## Tuesday, August 01, 2006

### Prime distribution--new approach?

The idea I presented in my previous post for looking at the twin primes probability might seem to easily apply with the prime distribution itself giving the odds that a natural number x is prime as

ProbPrime(x) = ((pj - 1)/pj)* ((pj-1 - 1)/pj-1)*...*1/2

where j is the number of primes less than sqrt(x), and pj is the jth prime.

But there's a problem with that approach as the naturals are NOT random. Let's see how well it does and then I'll explain the correct equation.

For instance, the primes up to sqrt(100) are 2, 3, 5, and 7 so I have

ProbPrime(100) = (6/7)*(4/5)*(2/3)*(1/2) = 0.2285 to four significant digits.

or 22.85%, which is nicely close to 1/(ln x), as 1/(ln 100) = 0.2171 to four significant digits.

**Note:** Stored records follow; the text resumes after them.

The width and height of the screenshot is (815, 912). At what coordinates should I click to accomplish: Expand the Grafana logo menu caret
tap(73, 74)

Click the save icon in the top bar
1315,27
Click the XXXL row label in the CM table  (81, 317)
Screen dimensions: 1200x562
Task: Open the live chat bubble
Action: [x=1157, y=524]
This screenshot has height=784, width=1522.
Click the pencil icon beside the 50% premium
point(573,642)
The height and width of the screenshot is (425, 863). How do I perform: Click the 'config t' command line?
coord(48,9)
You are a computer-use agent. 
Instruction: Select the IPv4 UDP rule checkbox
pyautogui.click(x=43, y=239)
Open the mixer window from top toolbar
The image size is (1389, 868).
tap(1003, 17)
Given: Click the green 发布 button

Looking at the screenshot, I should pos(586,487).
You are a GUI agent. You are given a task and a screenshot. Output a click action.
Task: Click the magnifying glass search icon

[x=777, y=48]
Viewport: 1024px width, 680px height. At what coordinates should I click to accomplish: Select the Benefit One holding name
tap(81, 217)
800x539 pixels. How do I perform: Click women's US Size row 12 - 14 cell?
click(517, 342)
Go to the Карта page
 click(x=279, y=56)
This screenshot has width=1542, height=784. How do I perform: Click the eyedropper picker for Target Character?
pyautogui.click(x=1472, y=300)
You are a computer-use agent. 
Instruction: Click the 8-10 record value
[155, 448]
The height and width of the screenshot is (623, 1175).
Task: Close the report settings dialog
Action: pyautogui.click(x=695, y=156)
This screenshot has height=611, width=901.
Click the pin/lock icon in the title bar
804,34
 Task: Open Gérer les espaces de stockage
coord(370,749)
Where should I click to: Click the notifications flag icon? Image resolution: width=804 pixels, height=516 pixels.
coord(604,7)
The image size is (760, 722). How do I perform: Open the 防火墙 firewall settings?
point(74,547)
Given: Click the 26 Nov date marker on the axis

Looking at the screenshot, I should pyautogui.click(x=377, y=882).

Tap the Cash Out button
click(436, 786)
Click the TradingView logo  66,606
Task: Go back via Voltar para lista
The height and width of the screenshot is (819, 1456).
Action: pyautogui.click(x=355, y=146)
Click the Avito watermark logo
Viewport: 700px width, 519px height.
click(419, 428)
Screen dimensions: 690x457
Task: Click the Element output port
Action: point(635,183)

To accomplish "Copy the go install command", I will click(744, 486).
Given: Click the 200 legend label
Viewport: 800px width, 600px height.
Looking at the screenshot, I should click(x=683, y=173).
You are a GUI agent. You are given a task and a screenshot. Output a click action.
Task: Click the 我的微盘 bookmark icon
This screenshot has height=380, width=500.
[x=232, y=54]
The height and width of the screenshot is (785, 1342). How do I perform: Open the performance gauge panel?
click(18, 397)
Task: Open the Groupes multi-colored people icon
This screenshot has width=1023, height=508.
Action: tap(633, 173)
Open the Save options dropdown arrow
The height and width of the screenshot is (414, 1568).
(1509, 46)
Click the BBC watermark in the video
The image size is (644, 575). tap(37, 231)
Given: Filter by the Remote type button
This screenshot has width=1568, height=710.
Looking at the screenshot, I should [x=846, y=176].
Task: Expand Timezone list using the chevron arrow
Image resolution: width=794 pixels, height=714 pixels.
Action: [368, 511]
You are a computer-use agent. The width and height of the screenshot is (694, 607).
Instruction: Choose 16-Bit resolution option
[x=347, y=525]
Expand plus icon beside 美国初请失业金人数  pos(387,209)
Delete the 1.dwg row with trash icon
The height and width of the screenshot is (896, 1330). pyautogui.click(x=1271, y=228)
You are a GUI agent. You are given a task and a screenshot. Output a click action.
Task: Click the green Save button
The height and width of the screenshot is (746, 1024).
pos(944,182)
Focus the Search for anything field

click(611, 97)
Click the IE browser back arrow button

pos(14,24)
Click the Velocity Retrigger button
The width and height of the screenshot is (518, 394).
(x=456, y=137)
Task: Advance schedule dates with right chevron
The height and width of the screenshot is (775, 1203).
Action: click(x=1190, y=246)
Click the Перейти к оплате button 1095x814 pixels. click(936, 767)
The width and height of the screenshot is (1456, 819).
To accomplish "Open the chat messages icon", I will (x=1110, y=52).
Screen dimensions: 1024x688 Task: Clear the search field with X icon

So it is close but gets progressively off until it is about 12.2% larger than the correct count of primes, but why?

Consider that given a natural number x, roughly 1/3 of numbers up to and including x will have 3 as a factor, so x/3 is about that number, but exactly floor(x/3) will have 3 as a factor, where the floor() function just clips off the remainder, so for instance floor(10/3) = 3, exactly, and notice there are 3 numbers up to and including 10 that have 3 as a factor--3, 6 and 9.

So this idea can be looked at by finding exactly how many numbers have a particular prime as a factor, and subtracting that total from the total of numbers minus 1 as 1 is not prime to get the count of primes, and then dividing by the number.

For example, up to 10, you have

10 - floor(10/2) - floor(10/3) + floor(10/6) + 2 - 1 = 4 primes

which is explained as, subtract the evens from 10, and subtract the numbers divisible by 3, but then you are also subtracting some evens that have 3 as a factor so add back in those that have both as a factor, add 2 for the primes 2 and 3 being subtracted and subtract 1, since 1 is not prime. Divide 4 by 10 and you have 25% probability of primeness.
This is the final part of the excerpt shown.